For many years, the approach to the diagnosis of hypertension was straight-forward—multiple blood pressure (BP) measurements ≥140/90 mm Hg established the diagnosis of hypertension, a disease associated with an increased risk of adverse cardiovascular events, including myocardial infarction and stroke. For more than a decade, hypertension experts have argued that a BP ≥130/80 mm Hg should establish the diagnosis of hypertension. Many clinicians resisted the change because it would markedly increase the number of asymptomatic adults with the diagnosis, increasing the number needing treatment. However, the findings of the Systolic Blood Pressure Intervention Trial (SPRINT) and other observational studies have catalyzed the American College of Cardiology (ACC) and the American Heart Association (AHA) to redefine normal BP as <120/80 mm Hg.1 This change will expand the diagnosis of hypertension to include up to 50% of American adults.1 In addition, the new definition of normal BP will result in the greater use of lifestyle interventions and antihypertensive medications to achieve the new normal, a BP of <120/80 mm Hg.
The new definition of hypertension
The new definition of hypertension is of particular importance for people at risk for developing cardiovascular disease (CVD) 1,2 and is summarized here.
- Normal BP: systolic BP (SBP) <120 mm Hg and diastolic BP (DBP) <80 mm Hg
- Elevated BP: SBP 120–129 mm Hg and DBP <80 mm Hg
- Stage 1 hypertension: SBP 130–139 mm Hg or DBP 80–89 mm Hg.
- Stage 2 hypertension: SBP ≥140 mm Hg or DBP ≥90 mm Hg.
The new definition of hypertension will markedly increase the number of mid-life adults eligible to be treated for hypertension. I summarize the approach to treating hypertension in this article.

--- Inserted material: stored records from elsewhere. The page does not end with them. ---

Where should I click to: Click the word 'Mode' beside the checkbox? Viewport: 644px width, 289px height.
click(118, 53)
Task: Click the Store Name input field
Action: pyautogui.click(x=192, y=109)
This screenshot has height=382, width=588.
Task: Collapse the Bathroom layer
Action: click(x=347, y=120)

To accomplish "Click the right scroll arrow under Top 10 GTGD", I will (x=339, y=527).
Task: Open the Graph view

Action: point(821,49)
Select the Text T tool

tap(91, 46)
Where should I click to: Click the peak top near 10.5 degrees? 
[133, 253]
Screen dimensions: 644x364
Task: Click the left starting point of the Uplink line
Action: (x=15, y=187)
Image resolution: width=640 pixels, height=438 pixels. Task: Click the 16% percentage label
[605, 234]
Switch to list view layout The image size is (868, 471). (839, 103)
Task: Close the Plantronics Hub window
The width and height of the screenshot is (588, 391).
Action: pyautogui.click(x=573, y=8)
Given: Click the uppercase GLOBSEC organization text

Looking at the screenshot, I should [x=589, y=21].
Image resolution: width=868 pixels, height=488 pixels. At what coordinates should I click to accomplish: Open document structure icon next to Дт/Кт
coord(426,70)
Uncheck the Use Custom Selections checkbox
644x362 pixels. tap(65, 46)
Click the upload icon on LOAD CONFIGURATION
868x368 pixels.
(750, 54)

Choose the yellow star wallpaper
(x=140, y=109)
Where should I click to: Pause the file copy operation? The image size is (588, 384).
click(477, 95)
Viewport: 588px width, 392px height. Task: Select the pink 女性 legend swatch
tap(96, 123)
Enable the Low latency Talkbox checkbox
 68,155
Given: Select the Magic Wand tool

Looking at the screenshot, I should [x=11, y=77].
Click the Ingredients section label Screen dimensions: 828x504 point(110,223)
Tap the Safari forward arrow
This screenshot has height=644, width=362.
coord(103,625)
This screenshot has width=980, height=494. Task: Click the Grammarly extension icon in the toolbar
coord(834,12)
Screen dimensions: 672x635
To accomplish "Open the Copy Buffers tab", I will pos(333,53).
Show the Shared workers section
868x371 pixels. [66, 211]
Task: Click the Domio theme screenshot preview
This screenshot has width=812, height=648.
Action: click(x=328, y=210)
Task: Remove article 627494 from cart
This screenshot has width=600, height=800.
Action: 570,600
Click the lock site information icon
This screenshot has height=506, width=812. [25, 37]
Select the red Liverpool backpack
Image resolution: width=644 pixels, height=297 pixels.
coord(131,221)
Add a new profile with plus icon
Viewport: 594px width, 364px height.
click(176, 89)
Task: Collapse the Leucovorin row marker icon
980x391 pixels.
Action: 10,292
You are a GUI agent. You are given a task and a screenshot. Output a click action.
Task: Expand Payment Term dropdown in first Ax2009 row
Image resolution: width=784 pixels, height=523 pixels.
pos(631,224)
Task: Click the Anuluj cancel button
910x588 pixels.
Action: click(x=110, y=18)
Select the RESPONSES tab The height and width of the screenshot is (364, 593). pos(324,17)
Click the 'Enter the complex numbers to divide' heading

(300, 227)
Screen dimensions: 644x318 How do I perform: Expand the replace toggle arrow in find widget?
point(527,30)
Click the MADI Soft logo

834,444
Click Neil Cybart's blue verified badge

For mid-life adults, a SBP of <120 mm Hg is better for the heart
The heart is a pump, and not surprisingly, if a pump can achieve its job at a lower rather than a higher pressure, it is likely to last longer. The SPRINT study clearly demonstrated that in elderly hypertensive adults, an SBP target of <120 mm Hg is associated with fewer deaths than a SBP in the range of 130 to 140 mm Hg.3
In the SPRINT trial, 9,361 people with a mean age, body mass index, and BP of 68 years, 30 kg/m2 and 140/78 mm Hg, respectively, were randomly assigned to intensive treatment of SBP to a goal of <120 mm Hg or to a target of <140 mm Hg. After 1 year of treatment, the intensive treatment group had a mean SBP of 121 mm Hg and the standard treatment group had a mean SBP of 136 mm Hg. To achieve a SBP <120 mm Hg, most patients required 3 antihypertensive medications, in contrast to the 2 antihypertensive medications typically needed to achieve a SBP in the range of 130 to 140 mm Hg.
After a median of 3.3 years of follow-up, significantly fewer deaths occurred in the intensive treatment group than in the standard treatment group, including deaths from all causes (3.3% vs 4.5%, P = .003) and deaths from CVD (0.8% vs 1.4%; P = .005). In addition, the risk of developing heart failure was lower in the intensive treatment than in the standard treatment group (1.3% vs 2.1%, P = .002). There was no difference between the 2 groups in the risk of stroke (1.3% vs 1.5%, P = .50) or myocardial infarction (2.1% vs 2.5%, P = .19). The rate of syncope was higher in the intensive treatment group (2.3% vs 1.7% in the standard treatment group, P = .05).3 Self-reported mental and physical health and satisfaction with treatment was similar in both groups.4
The investigators concluded that among people at risk for CVD, targeting a SBP of <120 mm Hg as compared to <140 mm Hg resulted in lower rates of heart failure and death, two clinically meaningful endpoints.